----- EXCERPTED RECORDS -----

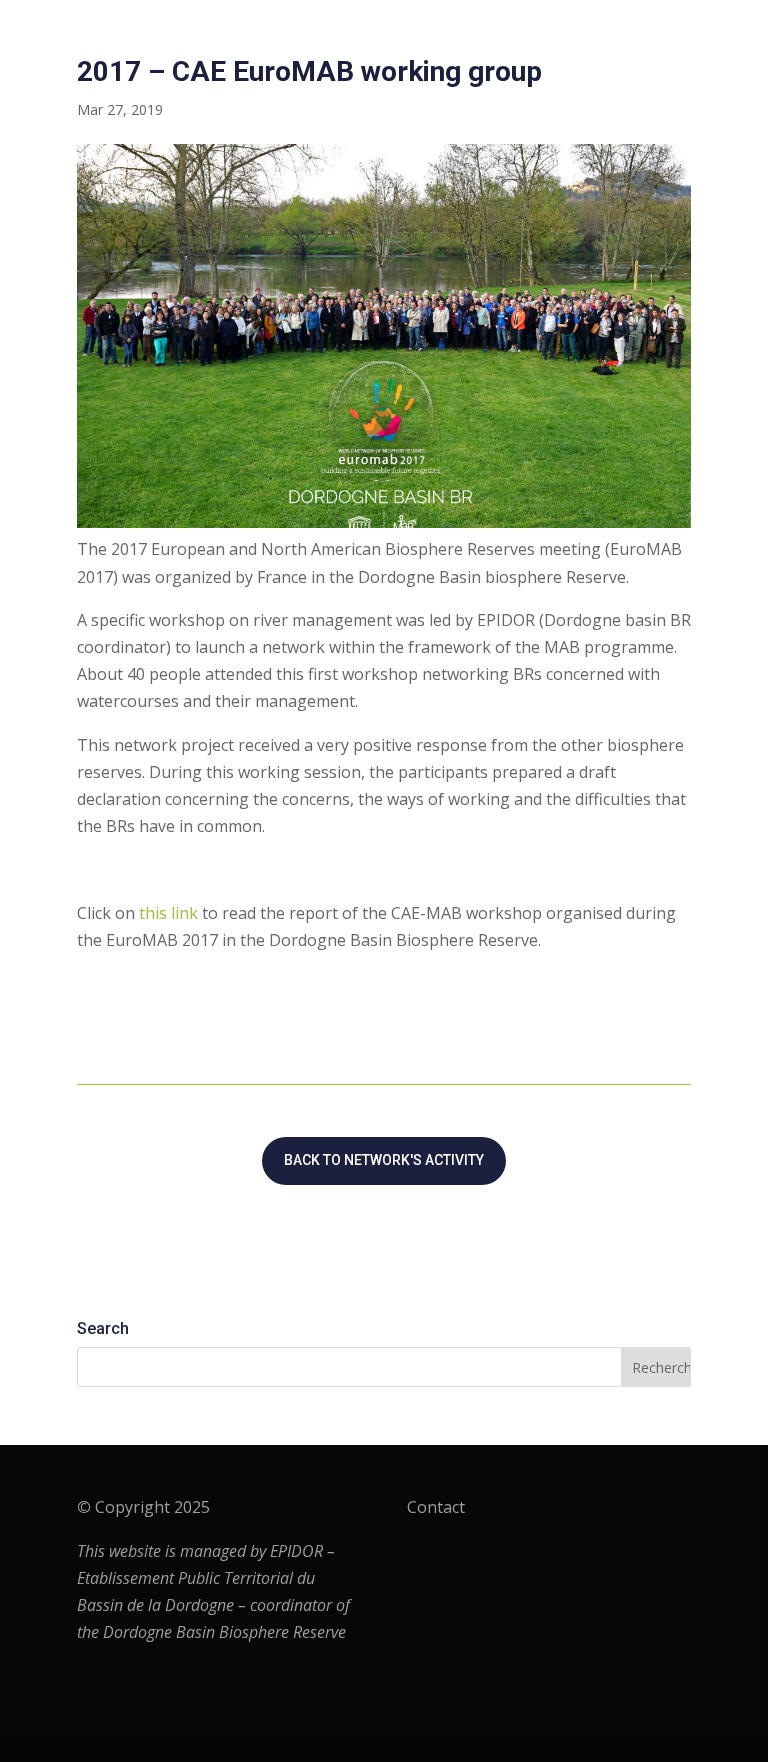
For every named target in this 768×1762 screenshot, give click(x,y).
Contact (436, 1507)
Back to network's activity (384, 1160)
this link (168, 913)
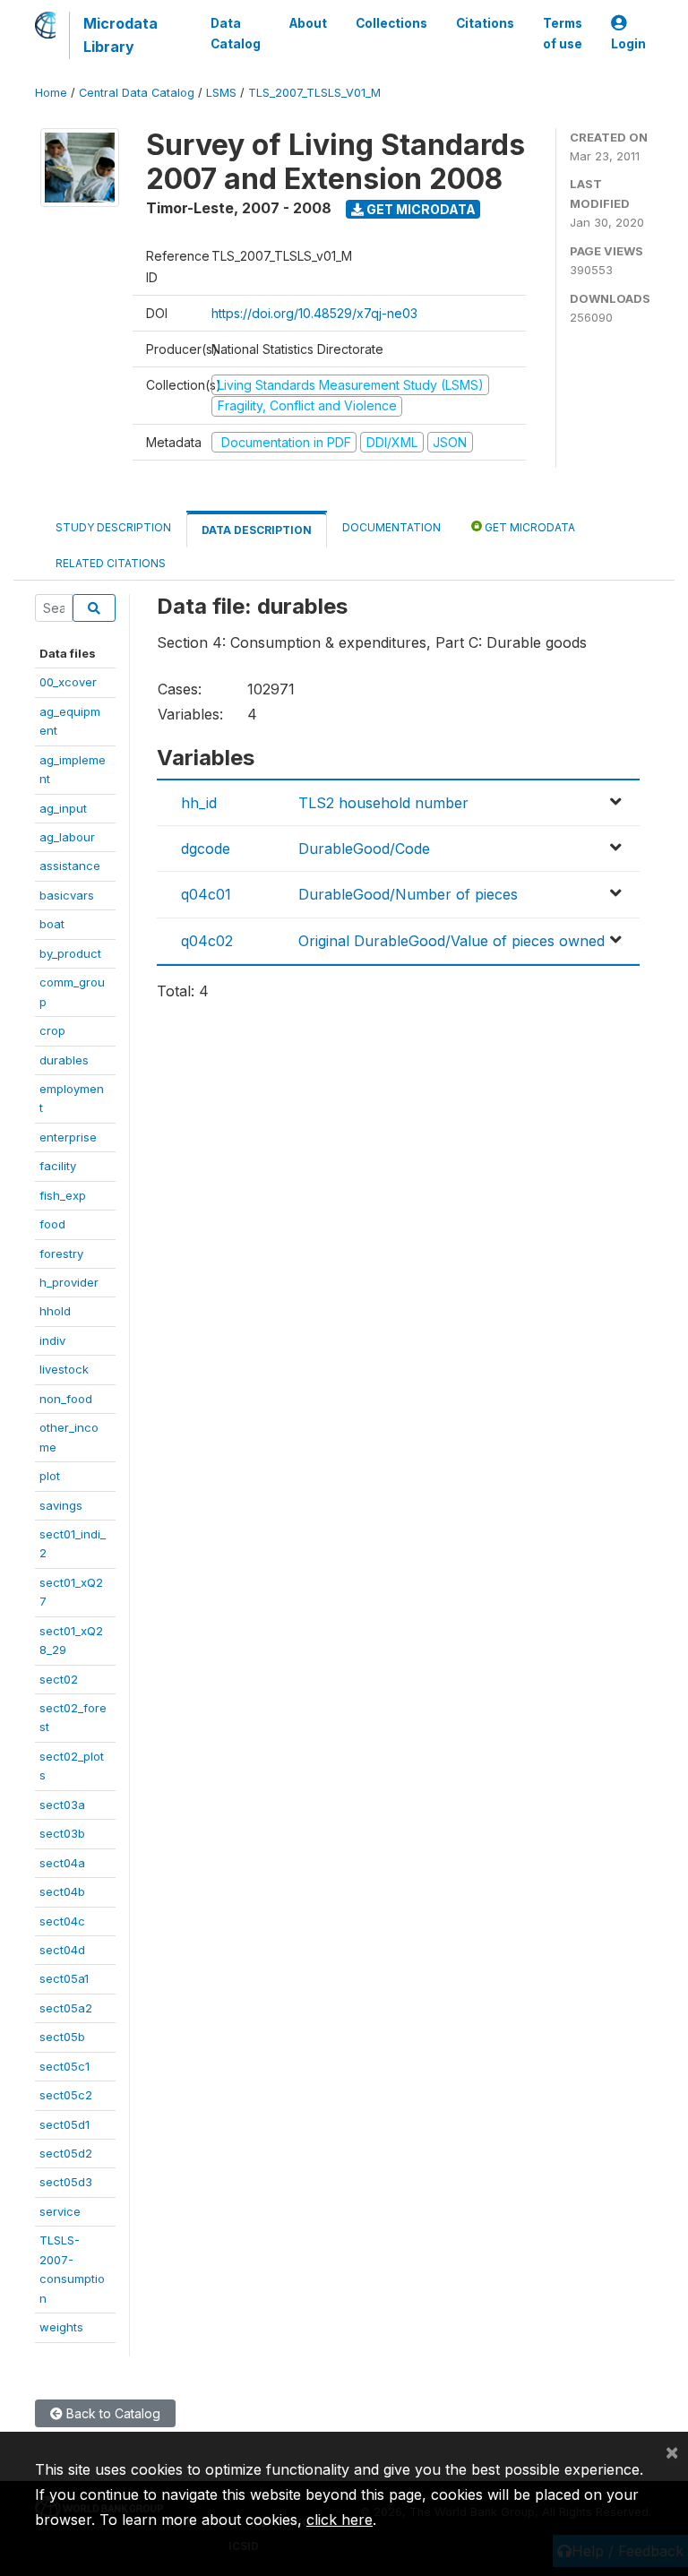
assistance (69, 865)
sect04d (62, 1950)
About (308, 23)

-----

INSTRUCTIONS TO FOLLOW:
Whenever the word "this" shows up in a line of the entries above, copy that line.

OUTPUT OF THE EXERCISE:
For every named target in this 768×1762 screenshot, give click(x,y).
this link (168, 913)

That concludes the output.